FDA clears Covidien’s latest Nellcor continuous respiratory monitor

July 30, 2012 By MassDevice staff

Covidien logo

Medical device maker Covidien (NYSE:COV) touted FDA clearance for the latest in its line of Nellcor patient monitors, the Bedside SpO2.

The device continuously monitors SpO2 and pulse rate for adult, pediatric and neonatal patients, providing access to comprehensive respiratory trends and subtle variations.

"Healthcare professionals on the general care floor, and in other lower-acuity areas of the hospital, need critical patient information at their fingertips so they can respond quickly to health threats," Covidien respiratory & monitoring solutions president Robert White said in prepared remarks. "By giving them ready access to a patient’s respiratory history, the system allows them to focus on delivering efficient, high-quality care, not gathering and managing data."
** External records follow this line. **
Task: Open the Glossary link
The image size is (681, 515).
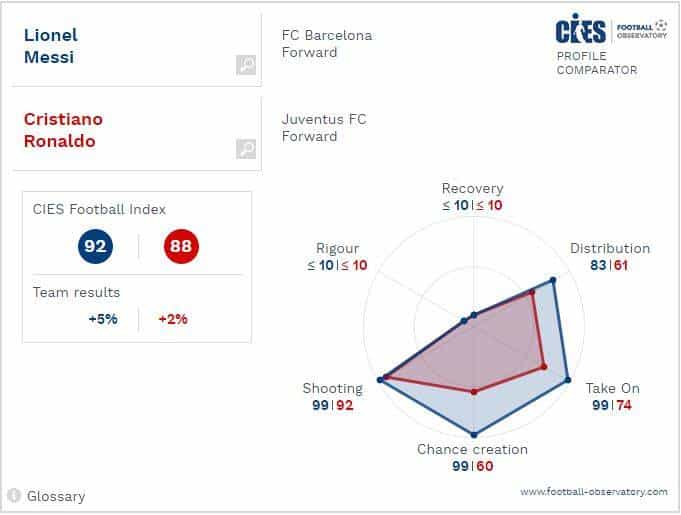Action: [x=56, y=496]
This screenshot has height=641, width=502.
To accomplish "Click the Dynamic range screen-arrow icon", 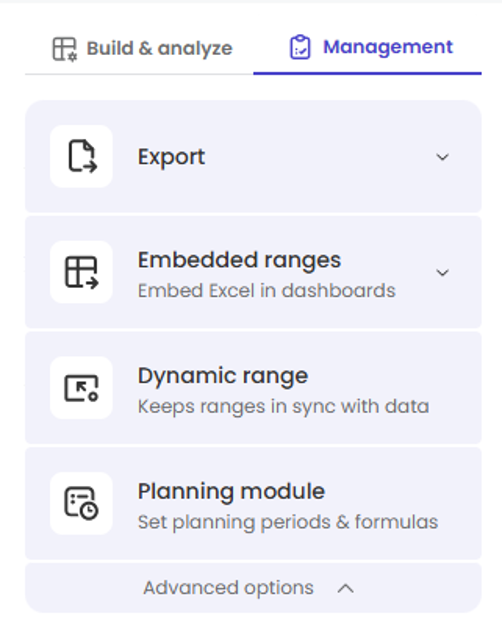I will (82, 388).
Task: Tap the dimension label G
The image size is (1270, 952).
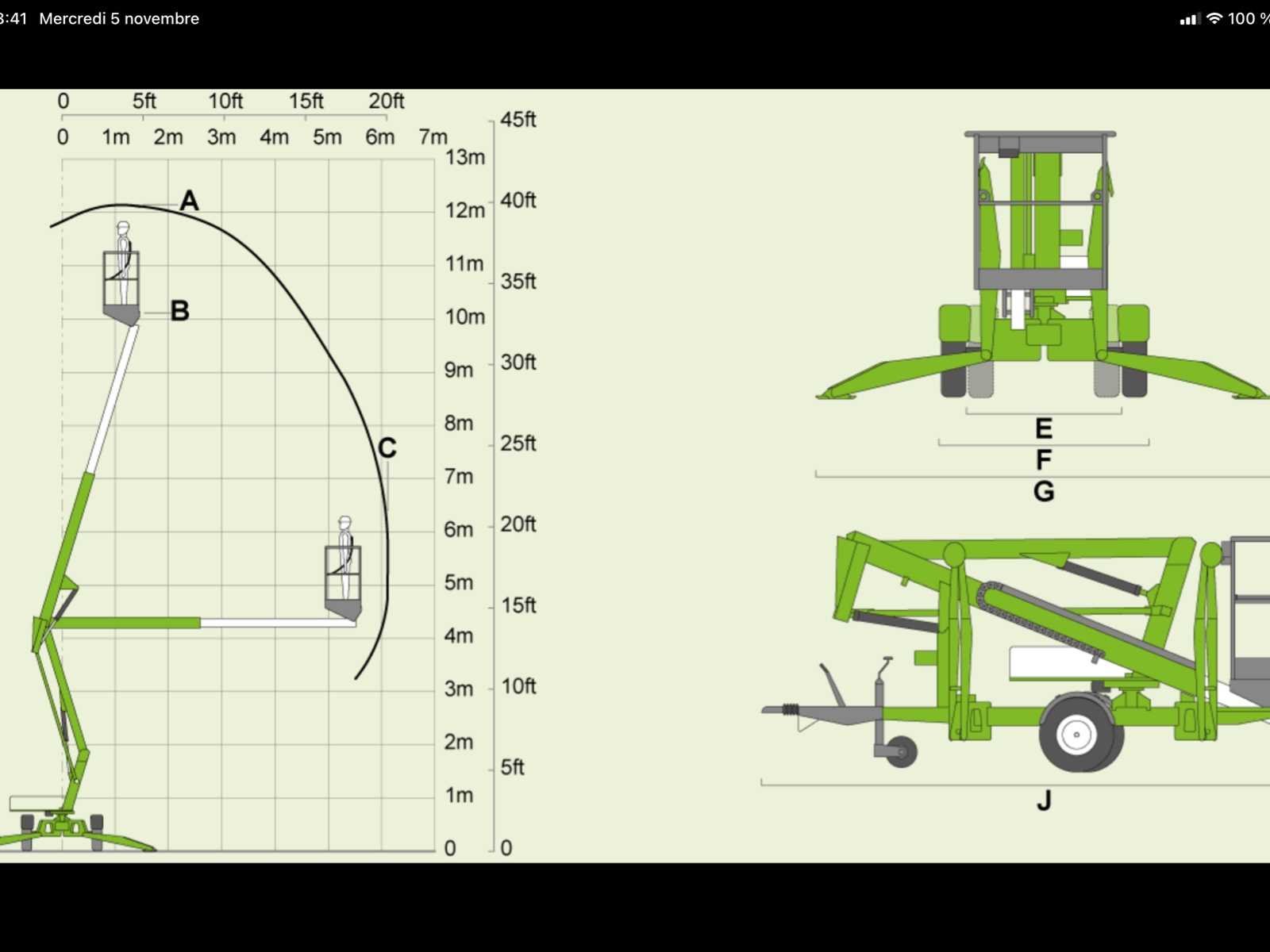Action: pos(1044,492)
Earlier this year the Mansfield, Mass.-based medical device company won FDA clearance for an earlier generation of the Nellcor respiration system with an adult respiratory sensor. Covidien won CE Mark approval to launch the device in the European Union in December 2011.

The new device features enhanced digital signal processing for more accurate and precise Sp02 readings during conditions that make it difficult to track, such as during low perfusion, according to a press release.

The Nellcor system also has SatSeconds alarm management technology that differentiates between serious and minor events and cuts down on the insignificant alarms.

Covidien has since 2009 partnered with fellow med-tech giant Philips (NYSE:PHG) to launch the Nellcor systems alongside the Philips IntelliVue patient monitoring platform.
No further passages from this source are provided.